▶ [Stored items]
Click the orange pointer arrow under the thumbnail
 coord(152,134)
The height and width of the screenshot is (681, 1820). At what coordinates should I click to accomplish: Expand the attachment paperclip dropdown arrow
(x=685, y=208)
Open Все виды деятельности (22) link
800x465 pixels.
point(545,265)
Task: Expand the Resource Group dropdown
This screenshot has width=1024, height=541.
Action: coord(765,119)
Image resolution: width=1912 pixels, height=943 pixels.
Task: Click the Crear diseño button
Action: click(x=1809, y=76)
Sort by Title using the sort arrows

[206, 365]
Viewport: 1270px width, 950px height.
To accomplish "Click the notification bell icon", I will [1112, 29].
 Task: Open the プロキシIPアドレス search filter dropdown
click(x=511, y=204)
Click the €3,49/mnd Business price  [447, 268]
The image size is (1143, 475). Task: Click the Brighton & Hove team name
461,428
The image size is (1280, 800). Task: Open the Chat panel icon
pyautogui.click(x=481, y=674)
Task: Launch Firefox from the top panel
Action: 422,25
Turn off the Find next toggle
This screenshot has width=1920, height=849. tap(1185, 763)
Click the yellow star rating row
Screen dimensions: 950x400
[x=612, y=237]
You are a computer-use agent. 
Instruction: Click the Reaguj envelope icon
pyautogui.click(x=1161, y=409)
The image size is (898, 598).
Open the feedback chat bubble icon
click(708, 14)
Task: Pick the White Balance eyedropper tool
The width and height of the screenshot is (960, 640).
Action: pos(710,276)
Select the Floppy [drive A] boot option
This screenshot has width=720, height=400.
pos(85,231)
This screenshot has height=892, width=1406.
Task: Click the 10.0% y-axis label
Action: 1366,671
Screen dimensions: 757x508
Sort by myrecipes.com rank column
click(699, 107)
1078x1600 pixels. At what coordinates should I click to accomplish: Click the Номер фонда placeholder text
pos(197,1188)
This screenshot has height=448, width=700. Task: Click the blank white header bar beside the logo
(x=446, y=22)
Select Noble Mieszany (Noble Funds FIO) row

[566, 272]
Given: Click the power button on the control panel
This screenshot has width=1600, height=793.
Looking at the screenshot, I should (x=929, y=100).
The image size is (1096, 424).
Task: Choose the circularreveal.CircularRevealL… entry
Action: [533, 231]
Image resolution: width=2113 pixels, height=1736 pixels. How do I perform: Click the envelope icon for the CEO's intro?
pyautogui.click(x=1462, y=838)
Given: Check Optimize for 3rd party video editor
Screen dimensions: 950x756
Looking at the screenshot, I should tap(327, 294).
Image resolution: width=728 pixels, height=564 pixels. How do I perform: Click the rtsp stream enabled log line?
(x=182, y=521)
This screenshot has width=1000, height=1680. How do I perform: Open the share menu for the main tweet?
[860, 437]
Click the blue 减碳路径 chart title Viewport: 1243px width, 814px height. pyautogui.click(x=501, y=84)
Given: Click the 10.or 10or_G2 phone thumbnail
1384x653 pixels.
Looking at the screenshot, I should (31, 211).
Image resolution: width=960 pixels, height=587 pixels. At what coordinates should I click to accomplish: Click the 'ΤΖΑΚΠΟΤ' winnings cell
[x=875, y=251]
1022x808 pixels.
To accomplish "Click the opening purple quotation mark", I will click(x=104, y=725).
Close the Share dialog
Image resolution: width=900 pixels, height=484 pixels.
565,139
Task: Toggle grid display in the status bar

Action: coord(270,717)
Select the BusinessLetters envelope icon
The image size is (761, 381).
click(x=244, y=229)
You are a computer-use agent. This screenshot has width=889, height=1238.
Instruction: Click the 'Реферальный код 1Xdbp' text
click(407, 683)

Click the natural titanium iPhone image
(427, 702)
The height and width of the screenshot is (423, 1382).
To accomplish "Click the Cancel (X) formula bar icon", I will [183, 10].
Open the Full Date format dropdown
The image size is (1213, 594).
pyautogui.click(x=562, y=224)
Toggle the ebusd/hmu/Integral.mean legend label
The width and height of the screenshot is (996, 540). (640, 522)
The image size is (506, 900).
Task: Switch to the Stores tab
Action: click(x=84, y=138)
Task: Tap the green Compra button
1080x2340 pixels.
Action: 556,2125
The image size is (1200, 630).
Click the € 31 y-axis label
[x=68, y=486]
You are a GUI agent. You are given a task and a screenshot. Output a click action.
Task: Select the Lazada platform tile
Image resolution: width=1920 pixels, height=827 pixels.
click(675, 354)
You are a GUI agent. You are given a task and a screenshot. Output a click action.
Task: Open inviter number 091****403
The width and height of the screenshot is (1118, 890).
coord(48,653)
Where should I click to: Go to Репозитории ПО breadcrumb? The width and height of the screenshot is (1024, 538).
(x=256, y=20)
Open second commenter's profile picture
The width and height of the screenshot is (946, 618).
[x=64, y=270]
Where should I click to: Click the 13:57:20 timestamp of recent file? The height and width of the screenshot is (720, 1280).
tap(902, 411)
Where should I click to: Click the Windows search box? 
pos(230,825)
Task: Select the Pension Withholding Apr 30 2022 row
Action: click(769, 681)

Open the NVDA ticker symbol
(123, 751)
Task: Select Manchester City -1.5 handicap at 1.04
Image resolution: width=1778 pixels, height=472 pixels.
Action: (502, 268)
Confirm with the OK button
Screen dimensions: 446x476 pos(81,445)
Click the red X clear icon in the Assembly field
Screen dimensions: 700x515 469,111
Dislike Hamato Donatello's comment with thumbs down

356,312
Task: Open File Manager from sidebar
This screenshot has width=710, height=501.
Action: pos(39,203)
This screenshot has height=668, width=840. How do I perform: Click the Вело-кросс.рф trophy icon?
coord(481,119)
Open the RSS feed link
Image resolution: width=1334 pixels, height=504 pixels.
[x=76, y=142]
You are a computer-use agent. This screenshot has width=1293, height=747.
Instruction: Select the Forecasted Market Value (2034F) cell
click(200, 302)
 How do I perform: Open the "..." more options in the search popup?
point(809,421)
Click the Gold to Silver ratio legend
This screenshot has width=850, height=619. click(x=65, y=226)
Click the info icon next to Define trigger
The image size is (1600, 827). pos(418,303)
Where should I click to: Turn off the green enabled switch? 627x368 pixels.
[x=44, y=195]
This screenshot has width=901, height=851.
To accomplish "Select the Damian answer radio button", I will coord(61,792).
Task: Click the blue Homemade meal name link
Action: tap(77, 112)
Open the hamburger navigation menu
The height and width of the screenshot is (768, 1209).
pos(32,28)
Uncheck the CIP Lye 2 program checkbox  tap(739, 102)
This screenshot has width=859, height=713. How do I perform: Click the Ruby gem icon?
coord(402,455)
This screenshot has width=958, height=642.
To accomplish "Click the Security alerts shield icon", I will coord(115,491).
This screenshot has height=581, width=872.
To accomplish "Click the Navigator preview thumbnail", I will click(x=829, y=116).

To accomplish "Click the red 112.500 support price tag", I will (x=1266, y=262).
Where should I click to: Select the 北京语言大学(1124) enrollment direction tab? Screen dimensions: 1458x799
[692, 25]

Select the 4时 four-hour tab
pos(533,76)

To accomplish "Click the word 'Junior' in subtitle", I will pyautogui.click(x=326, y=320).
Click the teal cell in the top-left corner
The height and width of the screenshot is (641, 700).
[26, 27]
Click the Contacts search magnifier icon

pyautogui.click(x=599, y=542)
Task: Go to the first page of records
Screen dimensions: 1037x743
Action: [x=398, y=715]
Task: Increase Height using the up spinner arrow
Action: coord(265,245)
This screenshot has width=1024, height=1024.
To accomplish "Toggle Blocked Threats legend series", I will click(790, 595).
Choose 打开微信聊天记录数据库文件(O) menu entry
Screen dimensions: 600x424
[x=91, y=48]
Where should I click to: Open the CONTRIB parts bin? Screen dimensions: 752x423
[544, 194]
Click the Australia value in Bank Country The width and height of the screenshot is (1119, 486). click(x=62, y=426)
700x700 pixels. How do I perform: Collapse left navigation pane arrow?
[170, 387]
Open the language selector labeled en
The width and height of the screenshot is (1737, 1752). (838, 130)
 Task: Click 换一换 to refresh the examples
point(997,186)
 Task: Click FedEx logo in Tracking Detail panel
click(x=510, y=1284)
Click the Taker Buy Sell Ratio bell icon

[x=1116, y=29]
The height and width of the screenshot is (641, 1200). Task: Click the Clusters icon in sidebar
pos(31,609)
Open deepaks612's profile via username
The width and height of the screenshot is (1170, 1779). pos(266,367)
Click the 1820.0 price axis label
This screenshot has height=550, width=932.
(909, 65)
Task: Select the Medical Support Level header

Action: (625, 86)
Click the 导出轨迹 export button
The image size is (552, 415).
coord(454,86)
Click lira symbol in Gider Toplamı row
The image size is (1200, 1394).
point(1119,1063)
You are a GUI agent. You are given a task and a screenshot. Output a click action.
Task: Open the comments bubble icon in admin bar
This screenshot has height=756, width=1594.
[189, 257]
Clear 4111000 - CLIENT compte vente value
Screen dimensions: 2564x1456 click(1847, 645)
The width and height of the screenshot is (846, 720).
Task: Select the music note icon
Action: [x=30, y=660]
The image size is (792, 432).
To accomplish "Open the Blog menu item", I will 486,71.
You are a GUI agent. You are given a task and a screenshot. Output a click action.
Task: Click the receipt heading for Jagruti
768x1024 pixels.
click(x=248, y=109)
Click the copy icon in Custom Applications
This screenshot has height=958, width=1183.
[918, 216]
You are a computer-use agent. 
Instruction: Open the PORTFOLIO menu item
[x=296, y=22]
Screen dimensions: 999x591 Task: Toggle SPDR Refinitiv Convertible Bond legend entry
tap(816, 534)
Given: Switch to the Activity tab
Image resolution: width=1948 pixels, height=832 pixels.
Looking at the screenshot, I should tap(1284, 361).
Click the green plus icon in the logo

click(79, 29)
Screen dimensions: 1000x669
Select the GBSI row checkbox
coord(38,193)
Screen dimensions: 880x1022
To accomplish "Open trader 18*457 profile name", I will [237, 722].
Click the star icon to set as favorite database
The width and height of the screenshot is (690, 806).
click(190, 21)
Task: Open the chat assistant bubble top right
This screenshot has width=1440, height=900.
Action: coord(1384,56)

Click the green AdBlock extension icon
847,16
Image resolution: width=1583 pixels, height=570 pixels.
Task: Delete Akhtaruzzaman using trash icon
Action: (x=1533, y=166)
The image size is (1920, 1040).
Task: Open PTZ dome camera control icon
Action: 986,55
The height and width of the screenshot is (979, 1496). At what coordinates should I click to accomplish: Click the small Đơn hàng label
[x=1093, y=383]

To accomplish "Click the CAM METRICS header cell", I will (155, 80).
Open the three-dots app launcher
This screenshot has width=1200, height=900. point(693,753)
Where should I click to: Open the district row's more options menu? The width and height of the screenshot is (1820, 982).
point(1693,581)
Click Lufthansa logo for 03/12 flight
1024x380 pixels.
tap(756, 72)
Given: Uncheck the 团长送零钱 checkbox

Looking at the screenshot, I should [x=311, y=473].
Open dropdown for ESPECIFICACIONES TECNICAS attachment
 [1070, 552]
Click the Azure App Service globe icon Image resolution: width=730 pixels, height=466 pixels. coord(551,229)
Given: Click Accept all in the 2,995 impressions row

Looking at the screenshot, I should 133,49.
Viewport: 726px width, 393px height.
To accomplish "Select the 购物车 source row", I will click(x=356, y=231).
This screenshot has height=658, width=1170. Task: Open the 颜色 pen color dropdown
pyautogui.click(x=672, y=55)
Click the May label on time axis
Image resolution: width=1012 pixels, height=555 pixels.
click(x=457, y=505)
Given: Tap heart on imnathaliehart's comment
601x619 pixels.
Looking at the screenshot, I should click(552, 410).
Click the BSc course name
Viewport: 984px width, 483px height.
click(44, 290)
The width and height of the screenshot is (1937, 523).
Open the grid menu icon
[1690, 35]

▶ [Exercise aim] Search the data above for the word "price" and show every line that has it.

▶ [Answer section]
Click the €3,49/mnd Business price  [447, 268]
To accomplish "Click the red 112.500 support price tag", I will (x=1266, y=262).
Click the 1820.0 price axis label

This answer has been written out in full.